Jerry Sandusky raped a child in Penn State football facilities. It took three and a half weeks for Sandusky to be banned from the locker room after he was caught committing sexual assault. According to the Grand Jury report on the charges against Sandusky, Paterno didn’t even attend a follow-up meeting on Sandusky’s conduct after the witness to that rape reported it to him. Even if someone under Paterno was responsible for handing out and taking back locker room keys and the rights that go with them, Paterno has some responsibility for the facilities that were a part of his program, and for whether or not the team continues to give offices, facilities access, and honorifics associated with the program to people who are no longer staff or players. You’re not providing a professional environment for your players if your locker room is a place where children are being abused. You’re not providing a safe environment for your players if you let a sex offender in their locker room, even if he’s a pedophile and unlikely to target any of them. And ESPN’s Chris Fowler made the point last night that by not encouraging or directly helping the witness go to the police, Paterno sent the wrong message to his graduate assistant — and to people everywhere — that the honorable thing to do is to keep quiet to protect powerful perpetrators, rather than to report crimes perpetrated against particularly vulnerable victims.

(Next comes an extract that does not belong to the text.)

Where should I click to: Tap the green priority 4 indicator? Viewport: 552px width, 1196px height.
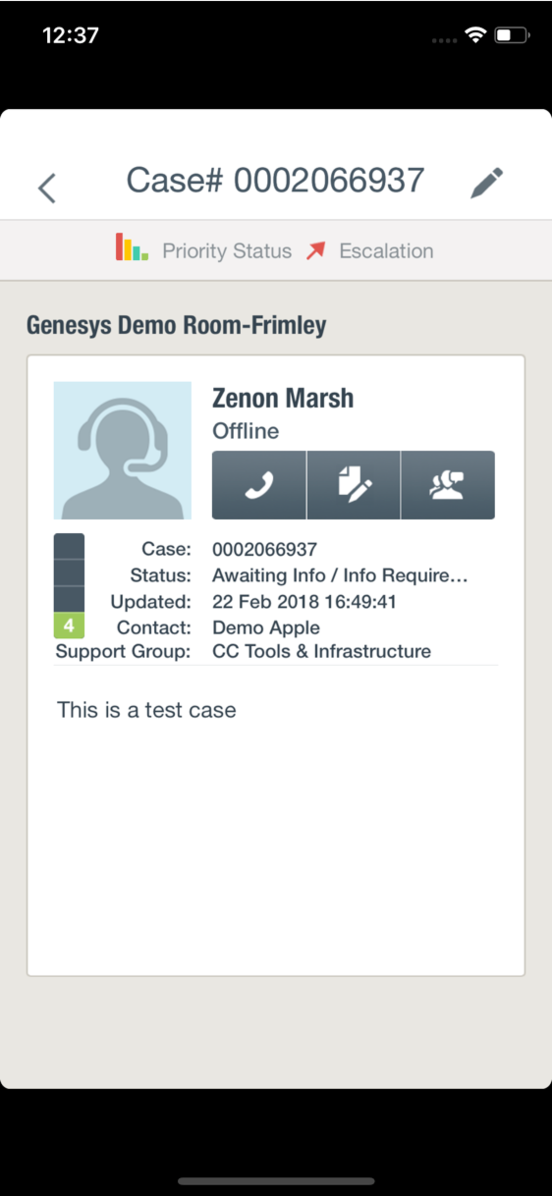[69, 625]
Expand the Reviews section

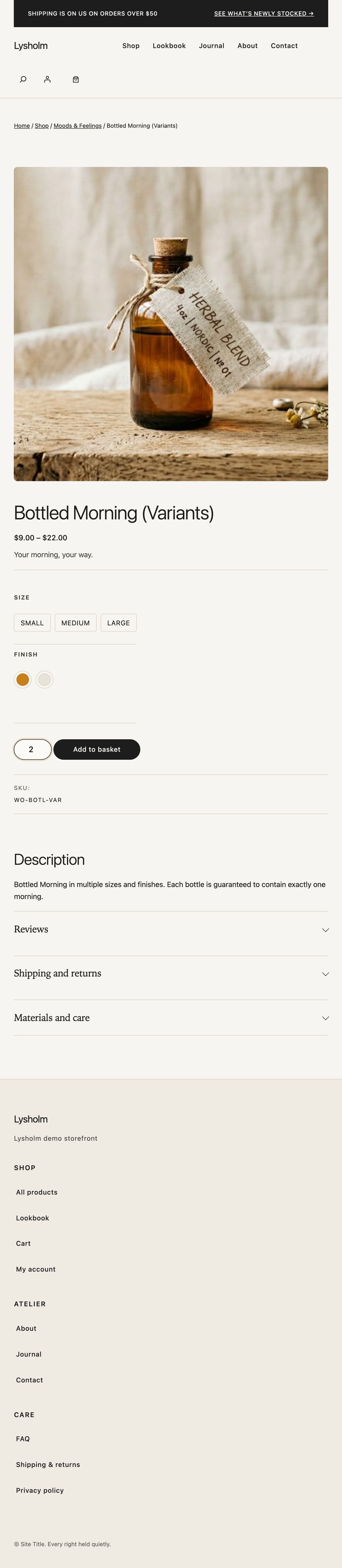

And yet, people seem furious at the Penn State Board of Trustees for doing the decent, professional thing and firing Paterno. Some Penn State students rallied in support of Paterno at his house yesterday (others with an appropriate sense of events held a vigil for Sandusky’s victims), unaware that the sister of one of Sandusky’s victims attends school with them. When Penn State Board of Trustees Vice Chairman John Surma faced reporters after the Board’s decisions, some of the questions were vituperative. One wanted to know why the Board couldn’t let Paterno ride out the season and finish his career “with a little bit of dignity.” Another wanted to know what Surma had to say about “the perception that the Board has been gunning for Coach Paterno since ’04″ and was simply using the scandal to push out someone they unfairly disliked. And I understand how shocking it must be to have your trust and love for a man who helped you win a lot of football games and appeared to have an appropriate sense of the balance between sports and academics betrayed. But Joe Paterno’s right to do exactly what he pleased makes the fact that he didn’t do more than fulfill his minimum legal obligations particularly distressing, and like all the other people responsible here (and there are many) seems to me, I think he’s lost the right to dictate the terms of his retirement.

Joe Paterno’s right to his dignity is not more valuable than the right of children not to be assaulted by adults.

Joe Paterno’s right to employment if he can’t perform up to standards is not more important than the right of Penn State to run a safe campus.

If Joe Paterno’s highest priority is truly providing quality education, his loyalty to those values should have been higher than his loyalty to a man whose conduct represents a hideous rot in those values. You only stand for what you say you represent if you stand for it when it’s hard.

I cannot possibly imagine a cause so mighty and righteous that it outweighs shrugging aside child abuse and child assault. Certainly not football. College sports may be a business with deeply engaged consumers. But it’s still just a business. And Joe Paterno is just a man, subject to the normal rules of accountability and decency. These are the basic facts of which moral educations are made. Some of us, apparently, need remedial lessons.